What you have to do: Would you return, word for word, the lines of the data below from the line with "Home (158, 30)" through the line with "For every named target in this 820×1818", and no others?

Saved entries
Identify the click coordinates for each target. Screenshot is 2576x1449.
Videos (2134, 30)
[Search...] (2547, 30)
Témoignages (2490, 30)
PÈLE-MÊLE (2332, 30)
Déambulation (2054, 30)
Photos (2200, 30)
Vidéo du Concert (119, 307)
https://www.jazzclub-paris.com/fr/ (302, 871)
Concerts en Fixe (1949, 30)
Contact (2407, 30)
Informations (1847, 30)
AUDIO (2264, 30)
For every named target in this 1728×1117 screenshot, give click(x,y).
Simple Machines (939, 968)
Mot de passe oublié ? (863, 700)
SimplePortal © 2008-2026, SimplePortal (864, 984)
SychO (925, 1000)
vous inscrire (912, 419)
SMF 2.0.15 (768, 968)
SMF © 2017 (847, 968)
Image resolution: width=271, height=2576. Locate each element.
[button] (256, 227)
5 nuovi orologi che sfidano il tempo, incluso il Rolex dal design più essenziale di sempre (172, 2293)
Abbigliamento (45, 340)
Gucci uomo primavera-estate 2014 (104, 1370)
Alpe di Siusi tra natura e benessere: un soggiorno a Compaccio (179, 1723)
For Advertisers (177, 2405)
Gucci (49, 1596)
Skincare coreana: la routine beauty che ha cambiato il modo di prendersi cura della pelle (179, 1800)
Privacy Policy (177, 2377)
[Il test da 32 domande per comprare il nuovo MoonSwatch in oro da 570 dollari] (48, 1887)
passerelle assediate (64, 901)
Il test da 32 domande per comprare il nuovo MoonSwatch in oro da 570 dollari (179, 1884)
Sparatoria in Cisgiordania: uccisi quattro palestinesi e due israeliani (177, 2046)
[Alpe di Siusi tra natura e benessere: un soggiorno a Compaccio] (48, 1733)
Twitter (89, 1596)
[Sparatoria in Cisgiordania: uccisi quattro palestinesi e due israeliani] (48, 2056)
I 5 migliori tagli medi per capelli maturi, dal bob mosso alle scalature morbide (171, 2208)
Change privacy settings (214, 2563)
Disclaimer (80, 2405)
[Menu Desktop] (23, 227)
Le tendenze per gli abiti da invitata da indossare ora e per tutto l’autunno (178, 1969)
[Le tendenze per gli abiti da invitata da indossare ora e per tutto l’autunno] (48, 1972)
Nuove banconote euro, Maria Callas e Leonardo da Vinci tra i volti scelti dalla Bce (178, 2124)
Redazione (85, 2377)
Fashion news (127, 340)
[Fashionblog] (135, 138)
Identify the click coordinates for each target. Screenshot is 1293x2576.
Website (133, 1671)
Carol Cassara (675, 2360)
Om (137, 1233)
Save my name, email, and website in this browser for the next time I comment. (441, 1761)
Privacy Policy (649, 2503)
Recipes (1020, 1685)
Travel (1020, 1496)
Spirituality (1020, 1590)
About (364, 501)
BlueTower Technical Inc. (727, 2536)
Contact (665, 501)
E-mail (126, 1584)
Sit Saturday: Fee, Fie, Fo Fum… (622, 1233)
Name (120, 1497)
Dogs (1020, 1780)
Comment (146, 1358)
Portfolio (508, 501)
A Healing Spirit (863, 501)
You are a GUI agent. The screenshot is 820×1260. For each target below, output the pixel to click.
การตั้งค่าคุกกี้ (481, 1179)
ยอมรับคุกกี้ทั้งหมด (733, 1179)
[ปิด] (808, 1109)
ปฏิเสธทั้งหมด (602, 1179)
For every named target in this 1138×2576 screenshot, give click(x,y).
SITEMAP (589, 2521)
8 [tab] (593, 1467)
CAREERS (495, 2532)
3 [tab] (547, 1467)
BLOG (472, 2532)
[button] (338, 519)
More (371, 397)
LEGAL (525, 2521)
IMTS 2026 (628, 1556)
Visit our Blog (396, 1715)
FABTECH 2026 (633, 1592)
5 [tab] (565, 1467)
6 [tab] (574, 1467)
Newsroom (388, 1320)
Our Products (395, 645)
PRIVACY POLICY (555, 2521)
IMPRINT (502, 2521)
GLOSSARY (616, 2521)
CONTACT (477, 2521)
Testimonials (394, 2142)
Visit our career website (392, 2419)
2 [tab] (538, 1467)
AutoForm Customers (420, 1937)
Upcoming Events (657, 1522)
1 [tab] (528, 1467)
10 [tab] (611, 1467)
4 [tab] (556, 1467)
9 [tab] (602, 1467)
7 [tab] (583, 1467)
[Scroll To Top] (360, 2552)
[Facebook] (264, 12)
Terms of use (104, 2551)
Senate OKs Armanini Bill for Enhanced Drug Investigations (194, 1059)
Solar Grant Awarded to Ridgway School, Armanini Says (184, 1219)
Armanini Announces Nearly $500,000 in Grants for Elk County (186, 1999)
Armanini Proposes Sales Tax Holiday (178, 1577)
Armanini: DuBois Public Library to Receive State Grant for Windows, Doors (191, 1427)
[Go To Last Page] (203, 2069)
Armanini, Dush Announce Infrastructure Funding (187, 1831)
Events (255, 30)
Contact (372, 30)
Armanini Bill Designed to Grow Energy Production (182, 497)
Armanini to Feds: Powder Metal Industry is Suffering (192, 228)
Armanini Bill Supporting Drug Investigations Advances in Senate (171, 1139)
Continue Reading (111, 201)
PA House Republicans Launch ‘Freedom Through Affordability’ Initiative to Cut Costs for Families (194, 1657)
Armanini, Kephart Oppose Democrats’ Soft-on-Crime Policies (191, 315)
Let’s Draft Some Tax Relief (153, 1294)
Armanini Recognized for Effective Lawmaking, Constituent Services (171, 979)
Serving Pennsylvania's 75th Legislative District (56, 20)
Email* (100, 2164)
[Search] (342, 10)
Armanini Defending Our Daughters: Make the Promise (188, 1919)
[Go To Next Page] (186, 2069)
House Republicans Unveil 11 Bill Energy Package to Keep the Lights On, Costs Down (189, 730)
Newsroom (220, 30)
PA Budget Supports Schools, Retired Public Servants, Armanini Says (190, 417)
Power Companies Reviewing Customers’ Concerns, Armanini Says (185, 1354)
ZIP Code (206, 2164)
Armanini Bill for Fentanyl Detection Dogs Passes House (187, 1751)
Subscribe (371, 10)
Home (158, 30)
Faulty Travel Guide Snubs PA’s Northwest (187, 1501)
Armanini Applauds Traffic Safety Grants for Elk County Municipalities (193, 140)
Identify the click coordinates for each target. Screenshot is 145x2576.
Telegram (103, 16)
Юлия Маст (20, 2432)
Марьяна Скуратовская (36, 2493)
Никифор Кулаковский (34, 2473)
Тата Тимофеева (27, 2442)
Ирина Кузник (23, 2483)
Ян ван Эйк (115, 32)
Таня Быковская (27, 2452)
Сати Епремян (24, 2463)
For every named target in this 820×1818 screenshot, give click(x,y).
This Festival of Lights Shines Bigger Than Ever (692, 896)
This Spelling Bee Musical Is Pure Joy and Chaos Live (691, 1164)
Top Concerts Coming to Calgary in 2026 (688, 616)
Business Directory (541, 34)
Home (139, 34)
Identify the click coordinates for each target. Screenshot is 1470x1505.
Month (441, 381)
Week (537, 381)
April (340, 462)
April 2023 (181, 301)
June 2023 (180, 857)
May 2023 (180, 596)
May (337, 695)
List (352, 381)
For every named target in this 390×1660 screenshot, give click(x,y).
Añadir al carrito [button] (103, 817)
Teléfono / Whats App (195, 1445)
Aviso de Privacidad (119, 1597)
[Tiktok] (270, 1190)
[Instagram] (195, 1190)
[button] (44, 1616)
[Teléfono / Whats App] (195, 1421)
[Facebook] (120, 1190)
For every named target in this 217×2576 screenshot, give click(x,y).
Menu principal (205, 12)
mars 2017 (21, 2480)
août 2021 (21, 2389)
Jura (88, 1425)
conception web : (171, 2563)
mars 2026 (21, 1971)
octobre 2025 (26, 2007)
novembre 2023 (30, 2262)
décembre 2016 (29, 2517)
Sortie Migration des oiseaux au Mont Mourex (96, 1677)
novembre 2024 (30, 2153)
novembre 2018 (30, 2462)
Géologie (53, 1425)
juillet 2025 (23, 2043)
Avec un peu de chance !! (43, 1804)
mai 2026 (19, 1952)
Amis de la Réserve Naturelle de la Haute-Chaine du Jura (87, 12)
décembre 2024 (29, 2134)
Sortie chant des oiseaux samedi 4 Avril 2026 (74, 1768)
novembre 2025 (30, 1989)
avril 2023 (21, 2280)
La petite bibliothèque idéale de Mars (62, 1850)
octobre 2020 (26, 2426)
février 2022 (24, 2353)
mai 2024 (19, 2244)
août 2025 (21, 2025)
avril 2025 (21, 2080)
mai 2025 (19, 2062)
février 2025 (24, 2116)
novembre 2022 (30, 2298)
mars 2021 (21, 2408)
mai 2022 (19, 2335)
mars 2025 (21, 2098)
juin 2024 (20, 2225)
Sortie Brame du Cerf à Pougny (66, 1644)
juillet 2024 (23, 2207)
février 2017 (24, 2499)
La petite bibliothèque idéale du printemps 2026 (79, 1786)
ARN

Solution:
Home (158, 30)
Faulty Travel Guide Snubs PA’s Northwest (187, 1501)
Armanini Applauds Traffic Safety Grants for Elk County Municipalities (193, 140)
Identify the click coordinates for each target. Screenshot is 145x2576.
Telegram (103, 16)
Юлия Маст (20, 2432)
Марьяна Скуратовская (36, 2493)
Никифор Кулаковский (34, 2473)
Тата Тимофеева (27, 2442)
Ирина Кузник (23, 2483)
Ян ван Эйк (115, 32)
Таня Быковская (27, 2452)
Сати Епремян (24, 2463)
For every named target in this 820×1818 screenshot, give click(x,y).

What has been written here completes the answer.